Micrite is a limestone constituent formed of calcareous particles ranging in diameter up to four μm formed by the recrystallization of lime mud.

The term was coined in 1959 by Robert Folk for his carbonate rock classification system. Micrite is derived from MICRocrystalline calcITE. In the Folk classification micrite is a carbonate rock dominated by fine-grained calcite. Carbonate rocks that contain fine-grained calcite in addition to allochems are named intramicrite, oomicrite, biomicrite or pelmicrite under the Folk classification depending on the dominant allochem.  

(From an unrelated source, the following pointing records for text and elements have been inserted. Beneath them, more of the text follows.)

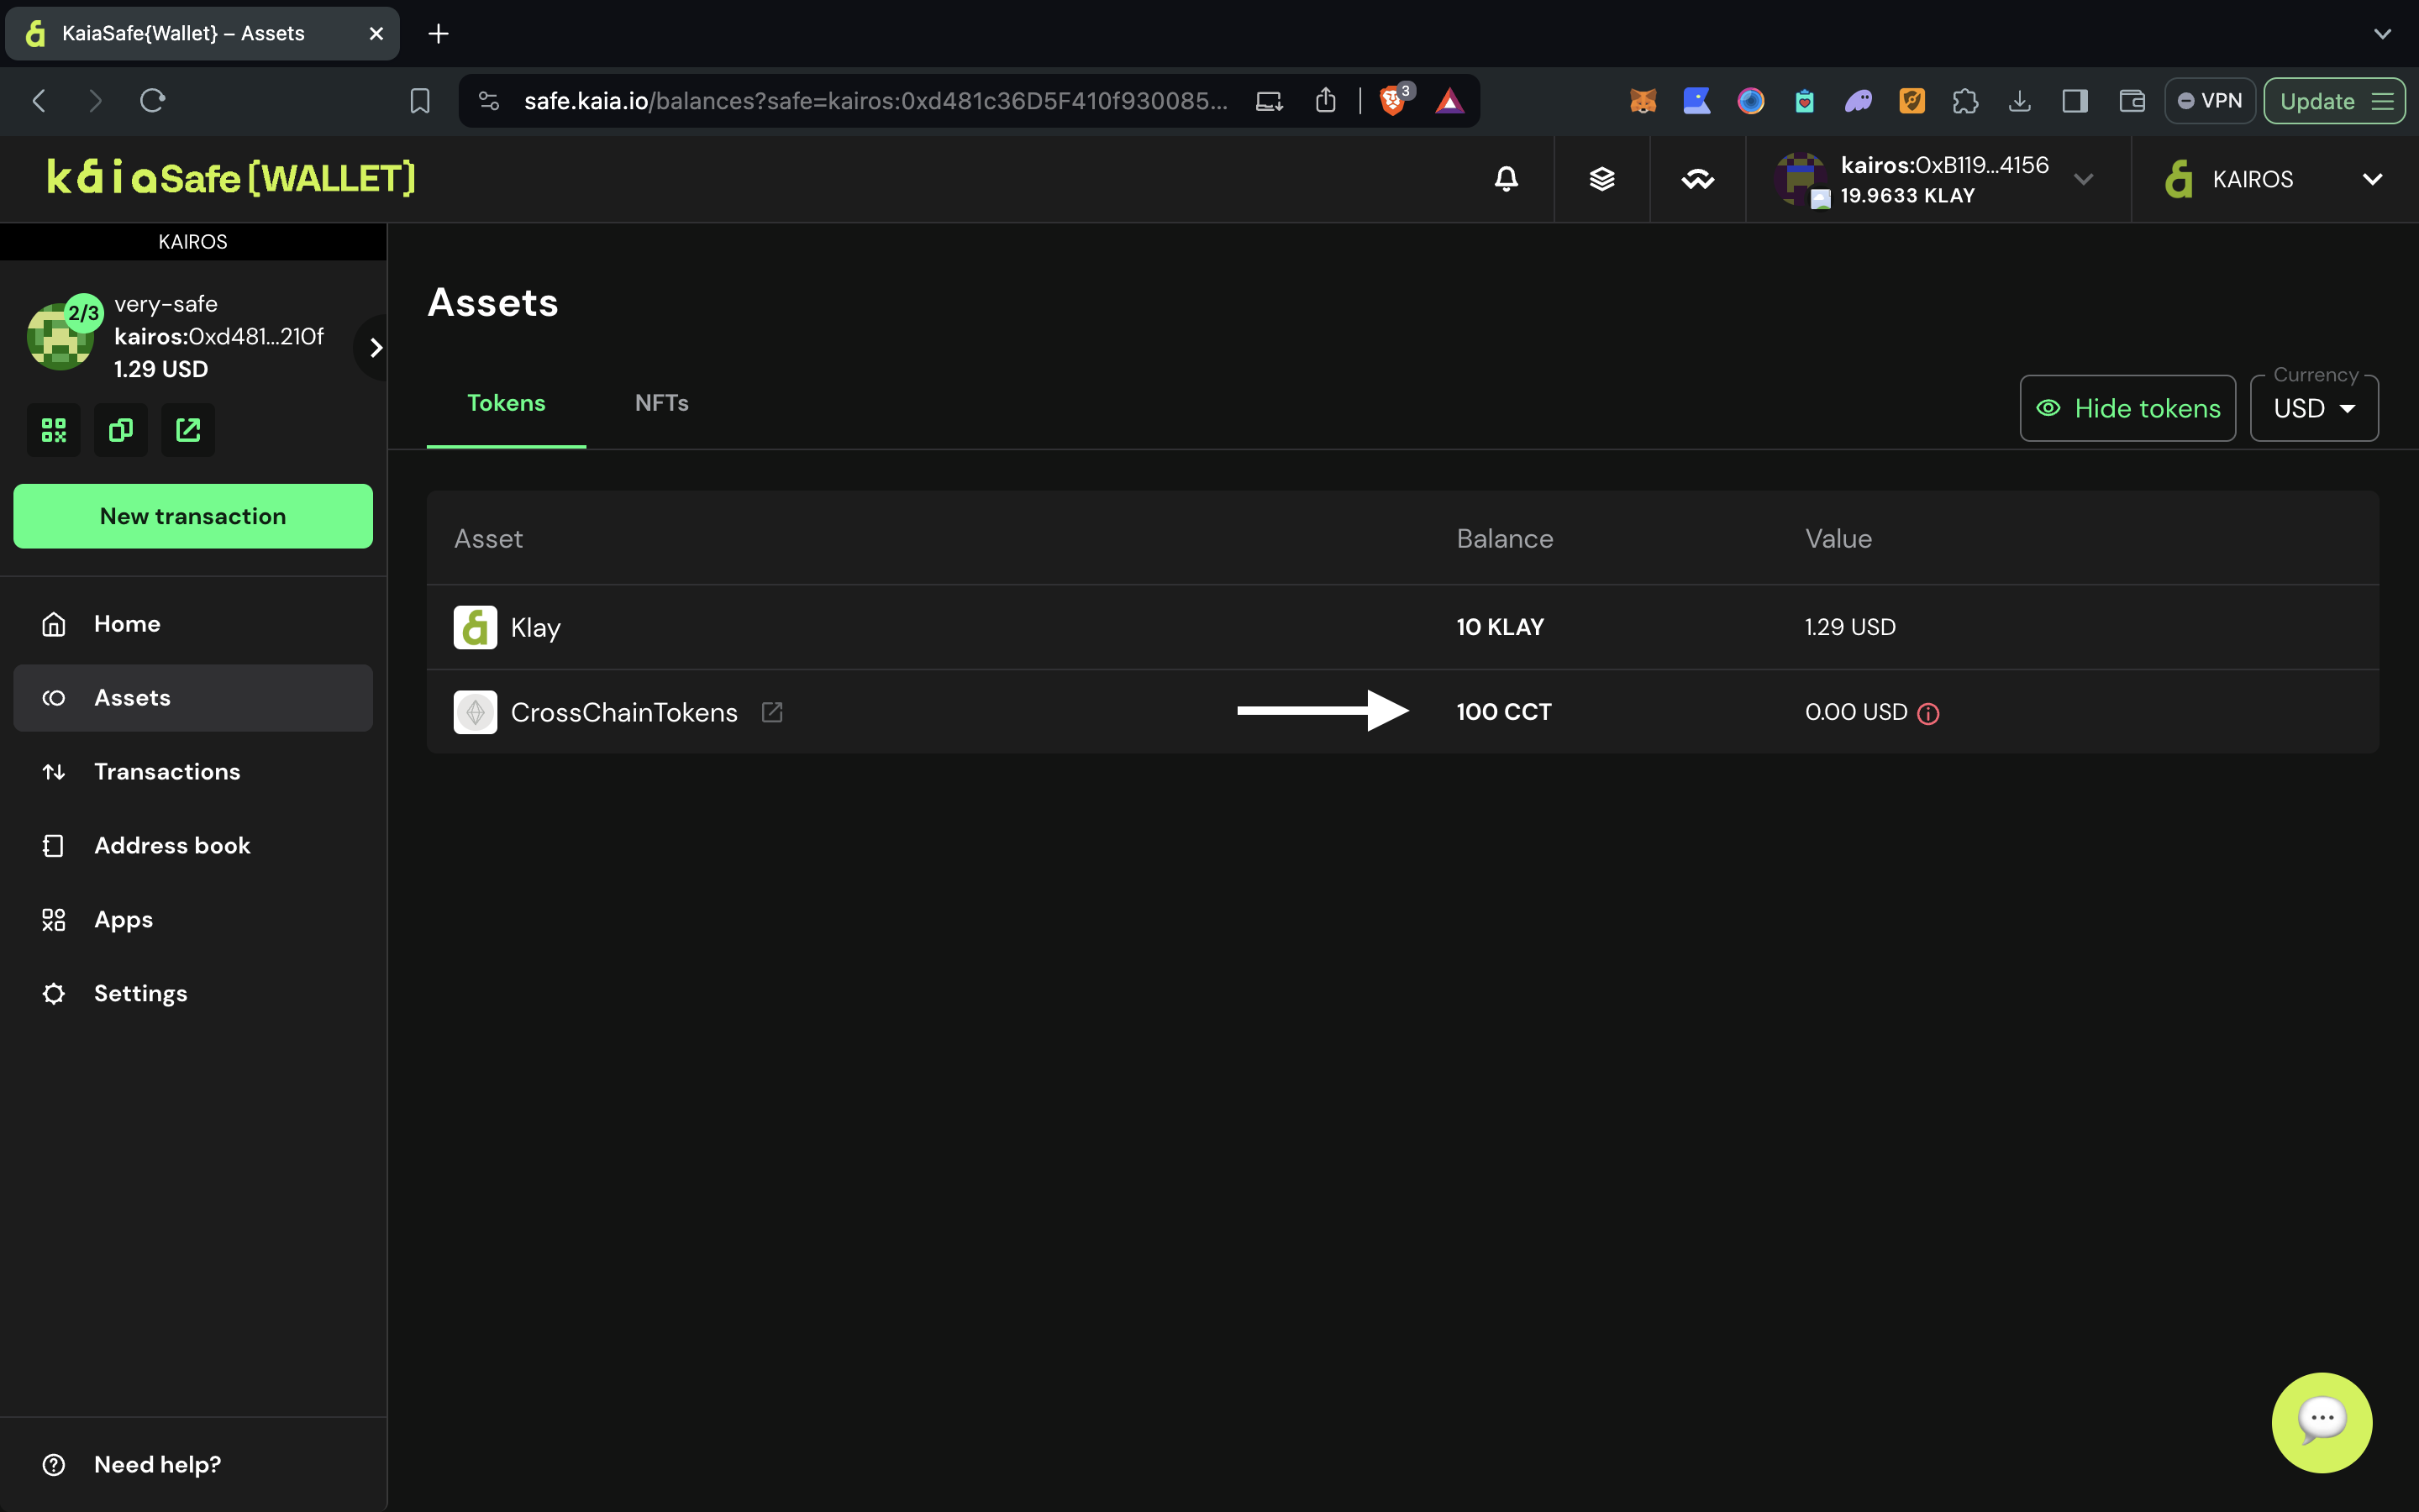Click the info icon next to 0.00 USD
The image size is (2419, 1512).
coord(1928,713)
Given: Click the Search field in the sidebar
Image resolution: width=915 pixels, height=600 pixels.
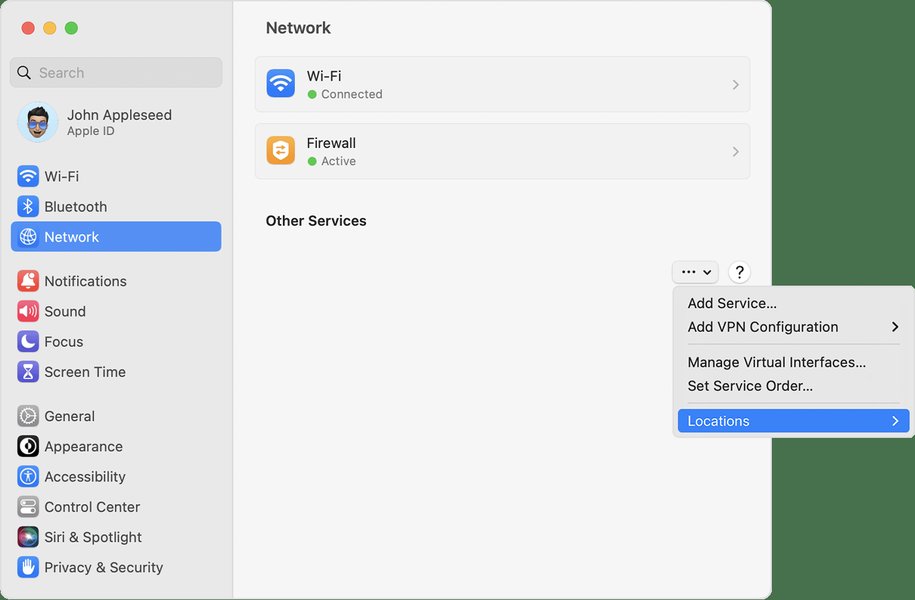Looking at the screenshot, I should [115, 72].
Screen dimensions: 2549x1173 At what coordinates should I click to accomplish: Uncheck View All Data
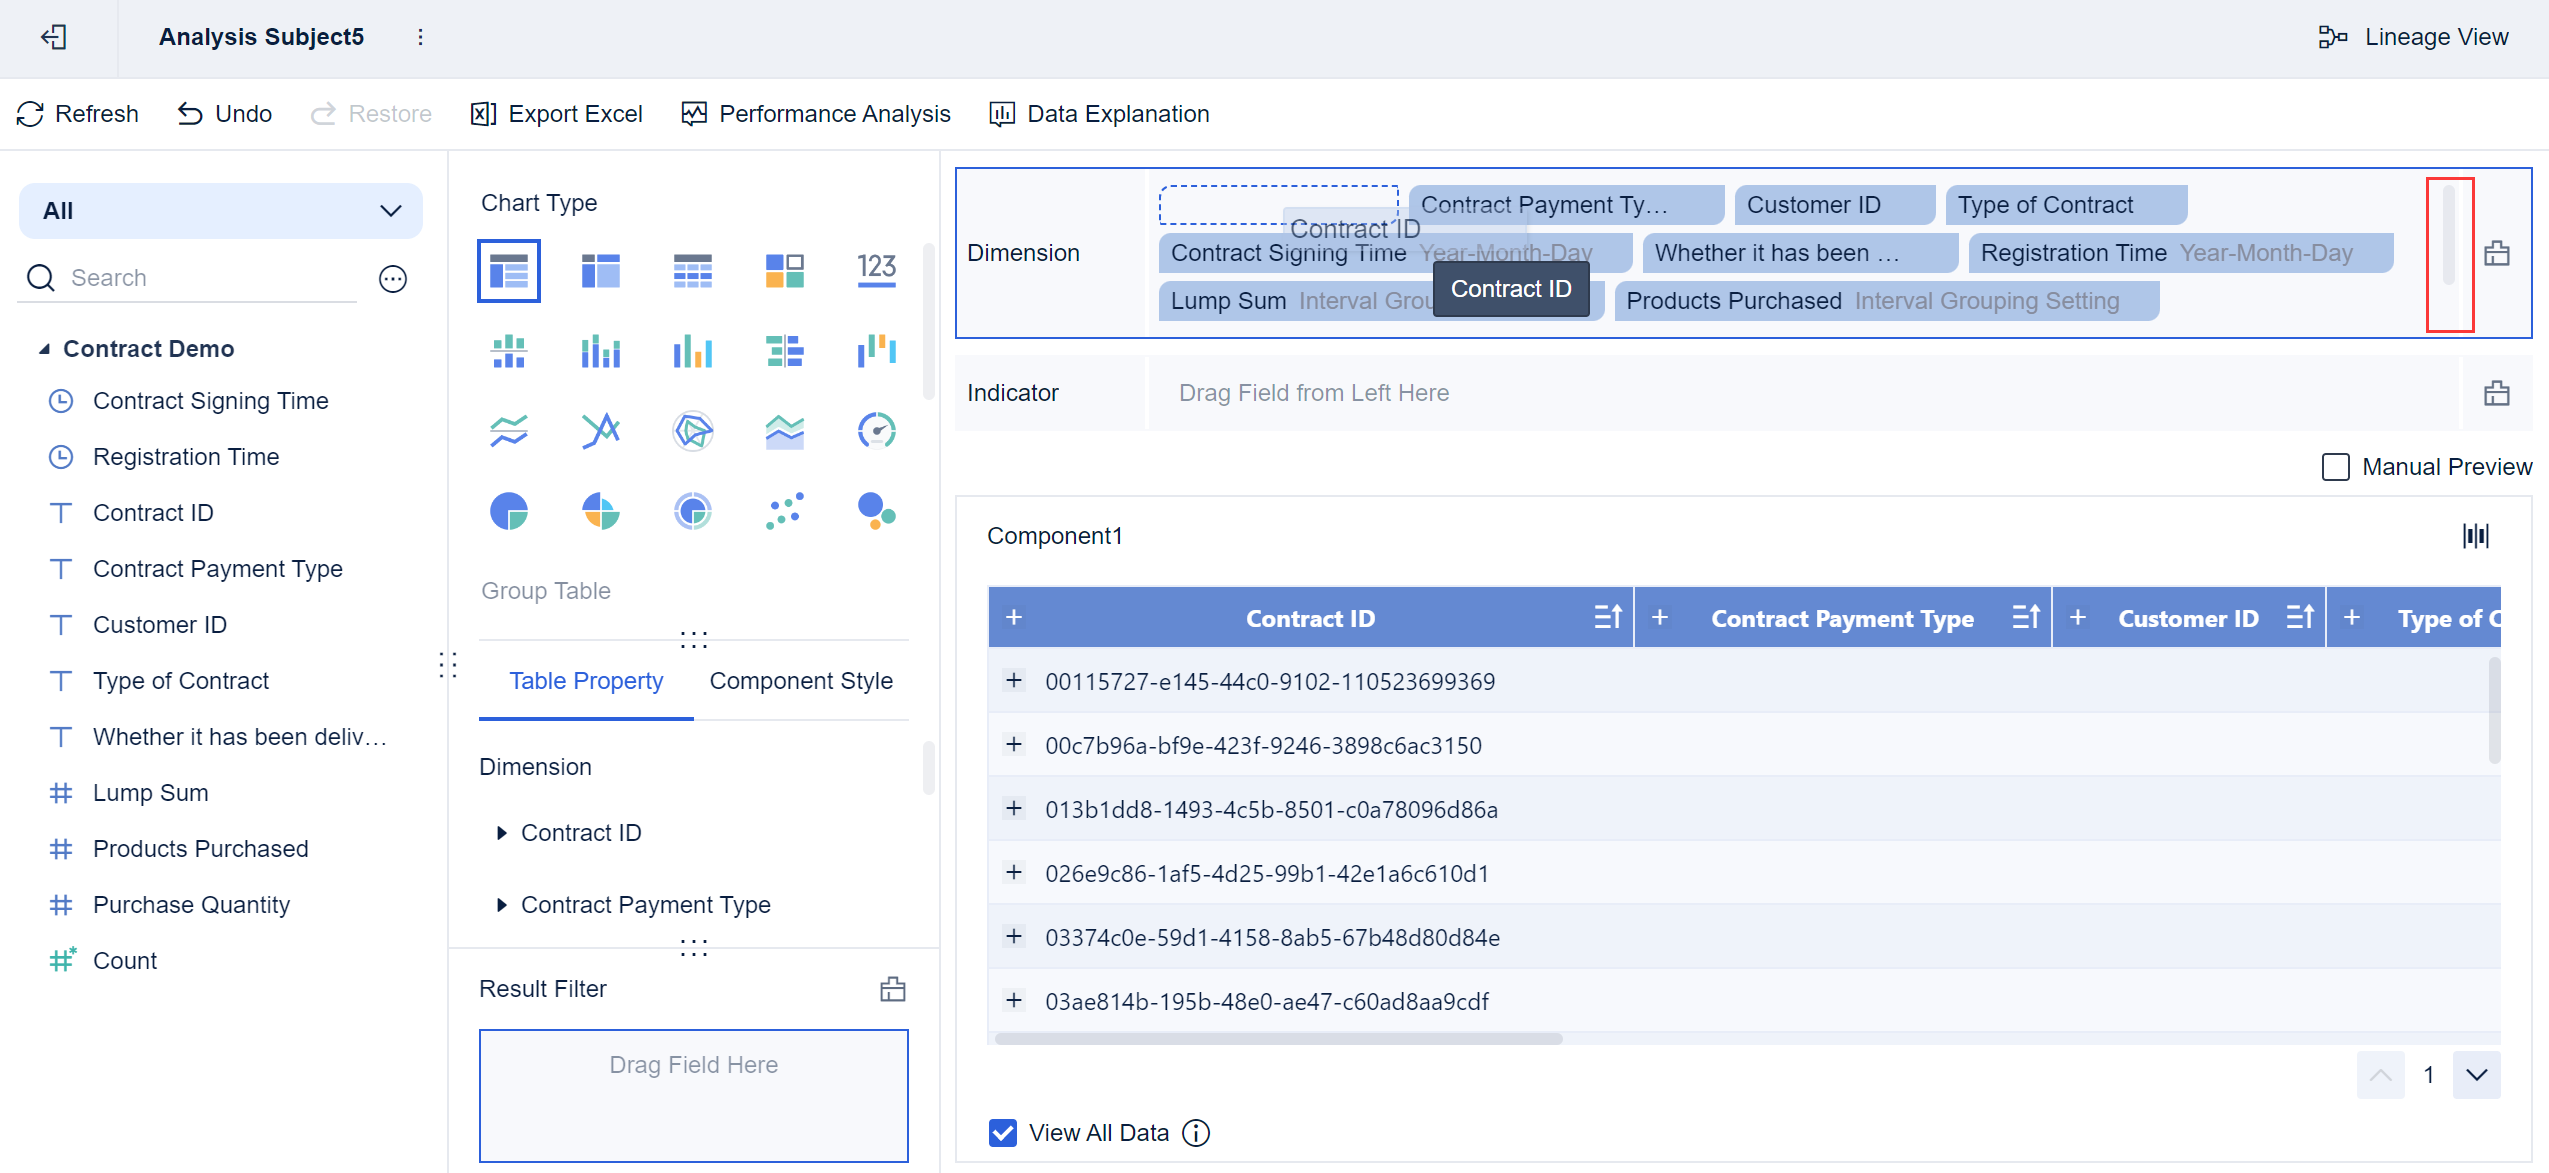tap(1002, 1132)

Micrite is lime mud, carbonate of mud grade. Micrite as a component of carbonate rocks can occur as a matrix, as micrite envelopes around allochems or as peloids. The origin of micrites is still a problem in carbonate sedimentology due to the non-uniqueness of the processes generating it. Micrite can be generated through multiple processes. In lakes and some marine environments, lime mud that could become micrite can form chemically or biochemically through whiting events, whereas in warm stratified marine waters it might be forming chemically. Alternatively, microbial process known as micritization may lead to micrite formation. Other processes which might produce micrite include the disaggregation of peloids, bioerosion, the mechanical degradation of larger carbonate grains and dissolution-reprecipitation processes.

References
Folk, R.L., 1959, Practical petrographic classification of limestones: American Association of Petroleum Geologists Bulletin, v. 43, p. 1-38.